Rezension

Mono

The Last Dawn // Rays Of Darkness


Highlights: Land Of Tides/Glory // Where We Begin // Recoil Ignite
Genre: Klassik // Postrock
Sounds Like: Godspeed You! Black Emperor // Kronos Quartet // Caspian

VÖ: 24.10.2014

Mono spielen nicht nur Musik – Mono malen Bilder im Kopf. Schon die Eindrücke, die „Hymn To The Immortal Wind“ und „For My Parents“ hinterließ, waren am besten zu beschreiben, wenn man visuelle Assoziationen heranzog: von Sonnenaufgängen über dem Meer in etwa, oder von Schmetterlingen, die über weite Landschaften fliegen. Mit „The Last Dawn/Rays Of Darkness“ eröffnen Mono nun zwei neue Flügel in ihrem Museum und kontrastieren friedliche Schneelandschaften mit dunklen Gewitterpanoramen.

Zunächst könnte man meinen, dass sich die Japaner mit solch einer Zweiteilung ihrer größten Stärke berauben würden, da Epen vergangener Alben wie „Everlasting Light“ oder „Nostalgia“ sich eben dadurch auszeichneten, dass sich aus filigraner Zartheit langsam energiegeladene Song-Ungetüme ausbauten, die dabei nie ihre Schönheit einbüßten. Auch „Land Of Tides/Glory“ eröffnet „The Last Dawn“ noch auf ähnliche Weise, lässt pochende Drums das Fundament für ein immer mehr an Lautstärke zunehmendes Gitarrenriff bilden. Danach setzt der erste Teil dieses Konzeptalbums jedoch, an Bandmaßstäben gemessen, auf Minimalismus: In „Kanata“ und „Elysian Castles“ beispielsweise bilden simple, kurze Klaviermelodien die hellen Sterne, um die sich die Kosmen der jeweiligen Songs gemächlich drehen – die Supernova lässt bis „Where We Begin“ auf sich warten.

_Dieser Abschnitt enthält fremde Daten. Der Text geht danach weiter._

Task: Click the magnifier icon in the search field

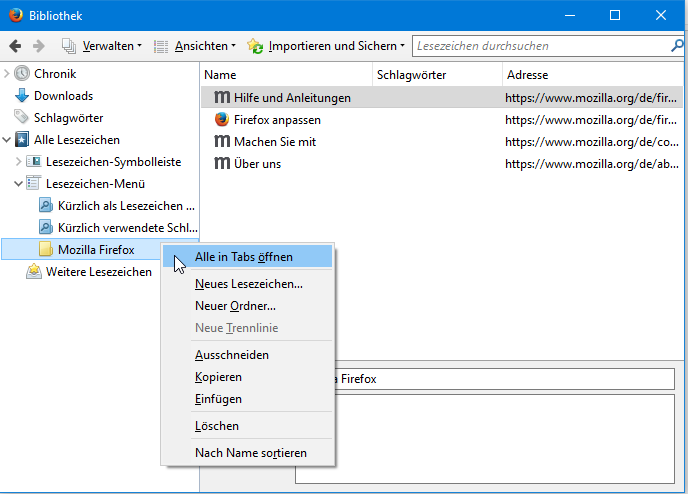Action: (677, 46)
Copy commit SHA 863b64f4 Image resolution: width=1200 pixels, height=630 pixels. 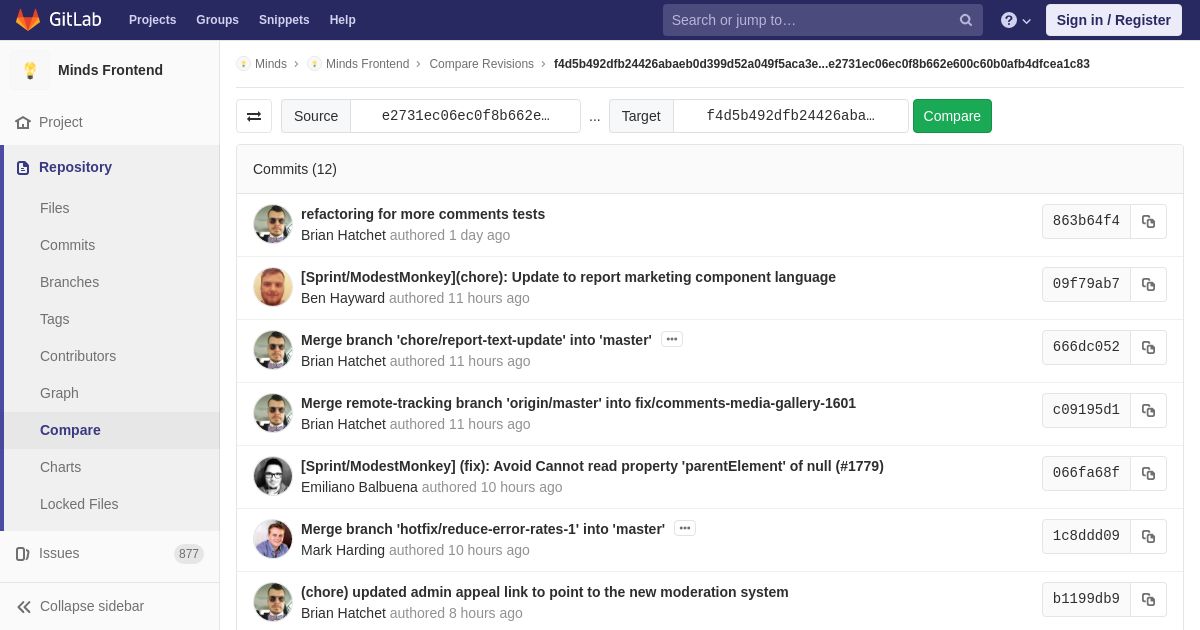coord(1148,221)
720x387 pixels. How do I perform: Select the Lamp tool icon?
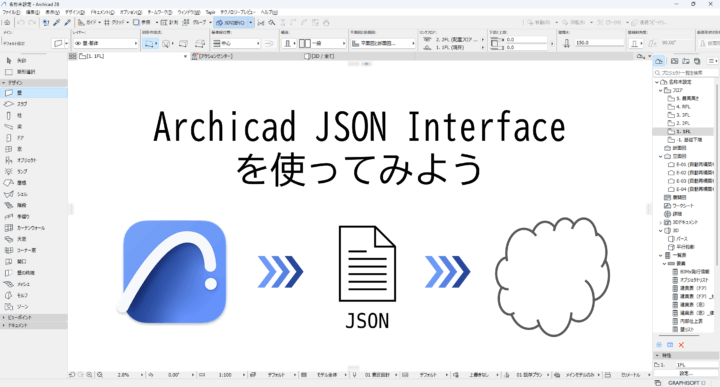(9, 171)

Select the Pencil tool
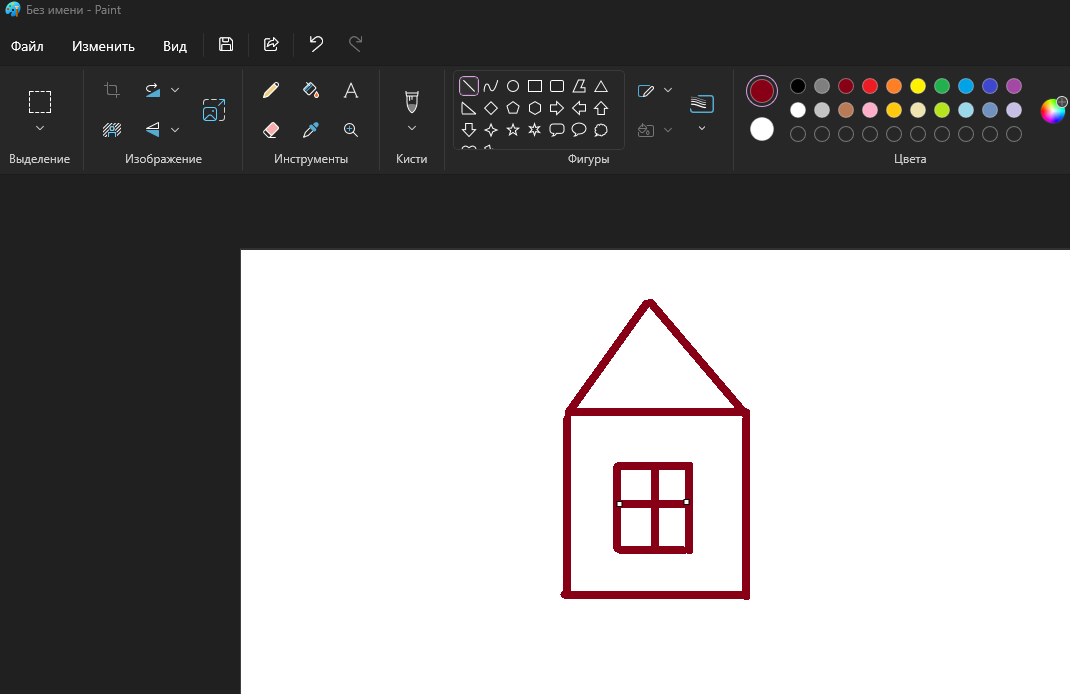[271, 90]
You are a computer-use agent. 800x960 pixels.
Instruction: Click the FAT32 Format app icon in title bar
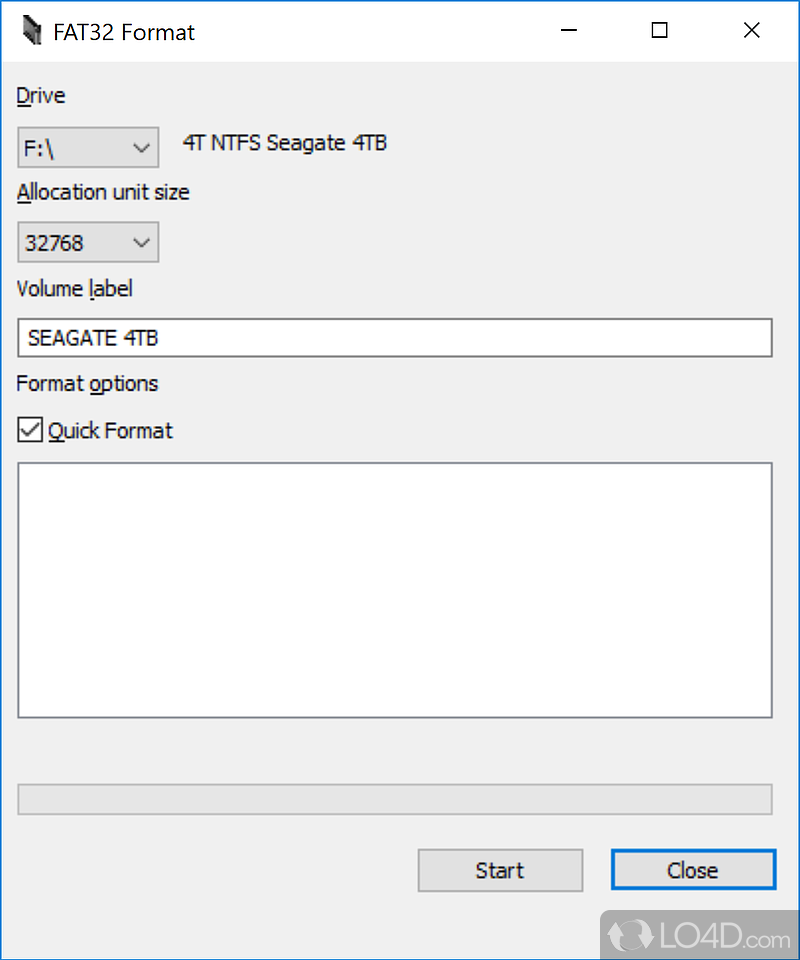tap(31, 30)
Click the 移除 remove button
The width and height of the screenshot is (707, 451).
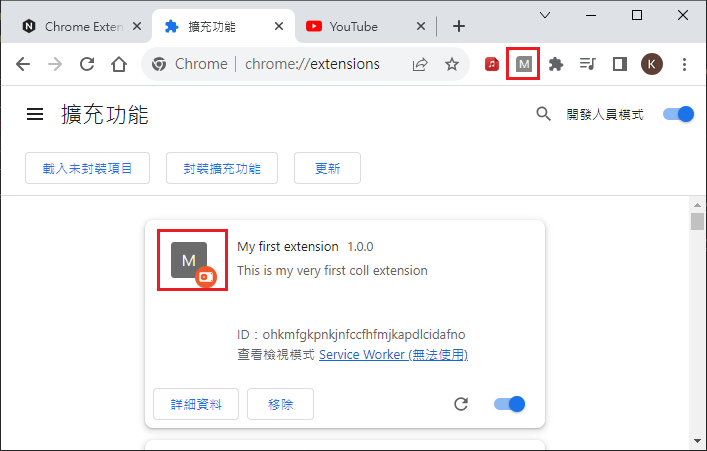click(x=281, y=404)
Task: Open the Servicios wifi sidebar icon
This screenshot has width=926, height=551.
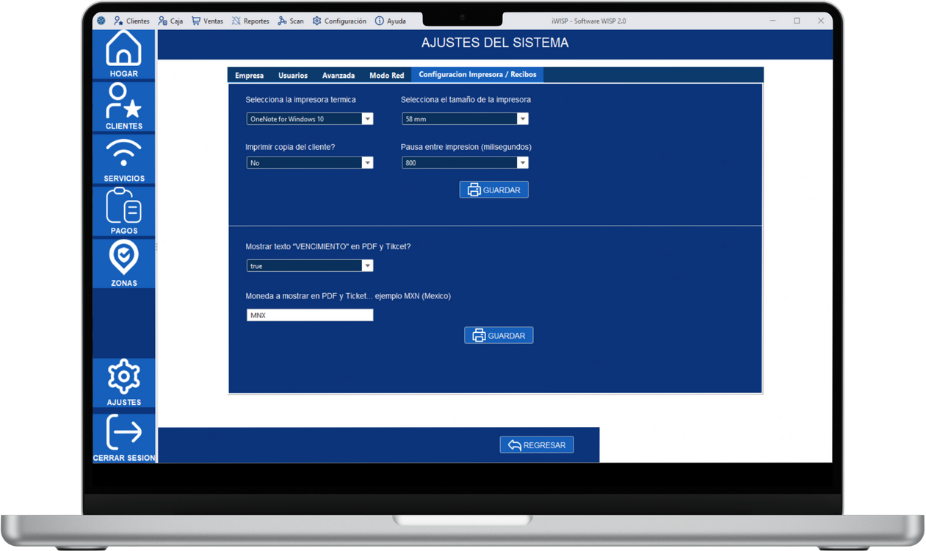Action: [124, 158]
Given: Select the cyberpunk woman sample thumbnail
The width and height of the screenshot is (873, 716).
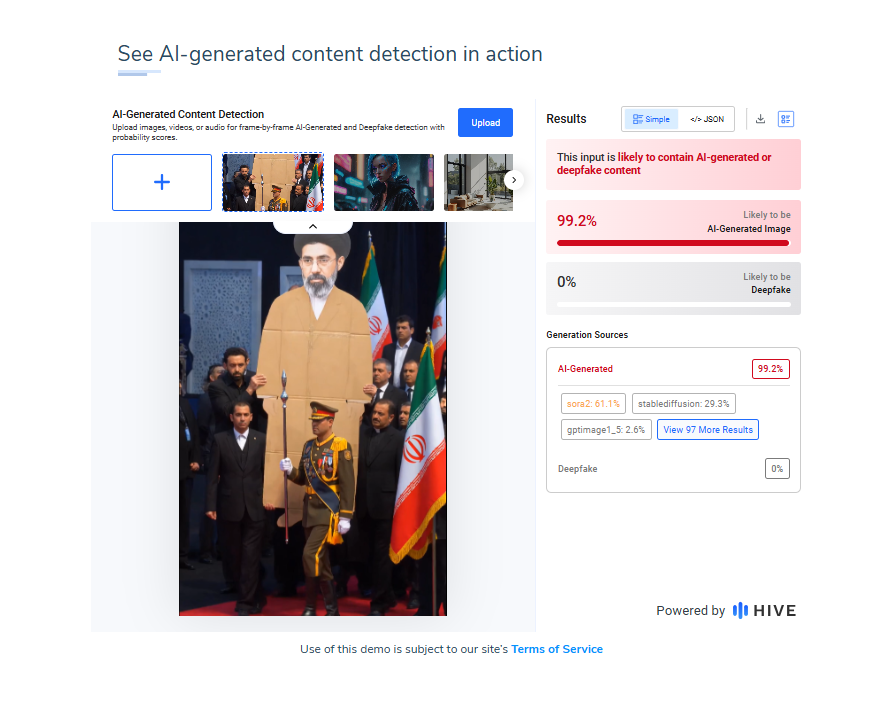Looking at the screenshot, I should (x=384, y=182).
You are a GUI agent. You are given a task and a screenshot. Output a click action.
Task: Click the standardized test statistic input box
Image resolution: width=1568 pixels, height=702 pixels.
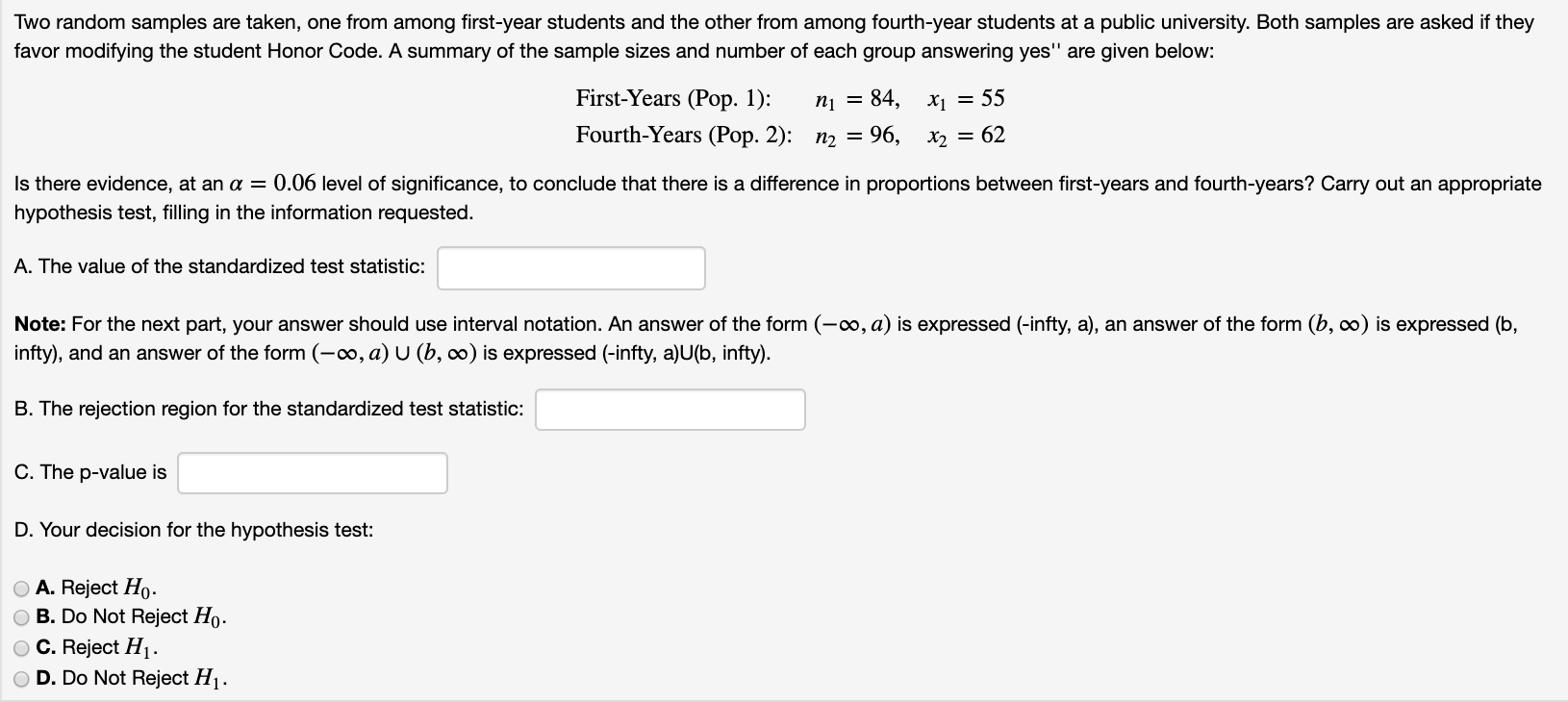click(570, 267)
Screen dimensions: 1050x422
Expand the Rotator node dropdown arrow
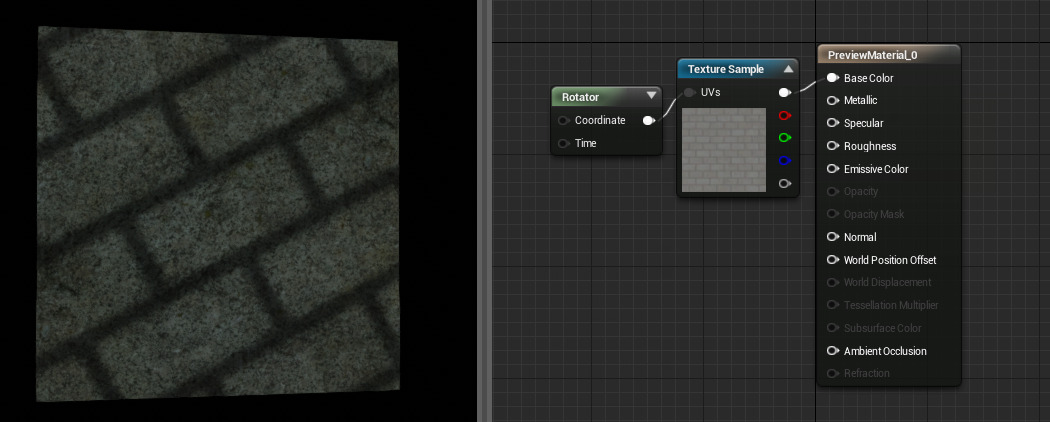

Doch auch wenn „The Last Dawn“ eher eine ruhigere Seite Monos abbildet – wirklich untypisch ist sie nicht. Im Gegensatz dazu steht „Rays Of Darkness“ und damit das erste Werk der Japaner seit 15 Jahren, das komplett auf klassische Instrumente verzichtet und stattdessen auf rohe Energie und Aggression setzt – und diesmal die Dunkelheit das Licht vertreiben lässt statt andersherum. So klingt das epochale „Recoil Ignite“ bereits bedrohlich, bevor seine Gitarrenwände sich in schwarze Nachthimmel aufbauen; auf „The Hands That Holds The Truth“, bei dem Envy-Frontmann Tetsu Fukagawa mitwirkt, brechen Mono zugunsten des Effekts düsterer Wut sogar mit ihrem Kredo, die instrumentale Ebene mit ihren Songs nicht zu verlassen. Wenn Mono mit „The Last Rays“ schließlich sechs Minuten verzerrten Gitarrenlärms an das Ende ihres Albums setzen, haben sie auf „The Last Dawn/Rays Of Darkness“ schließlich einen kompletten Bogen von hellstem Licht zu tiefster Dunkelheit gespannt und gezeigt, dass sie an beiden Extremen zuhause sind. Mono malen Bilder im Kopf – und auch schwarz-weiß können diese wunderschön sein.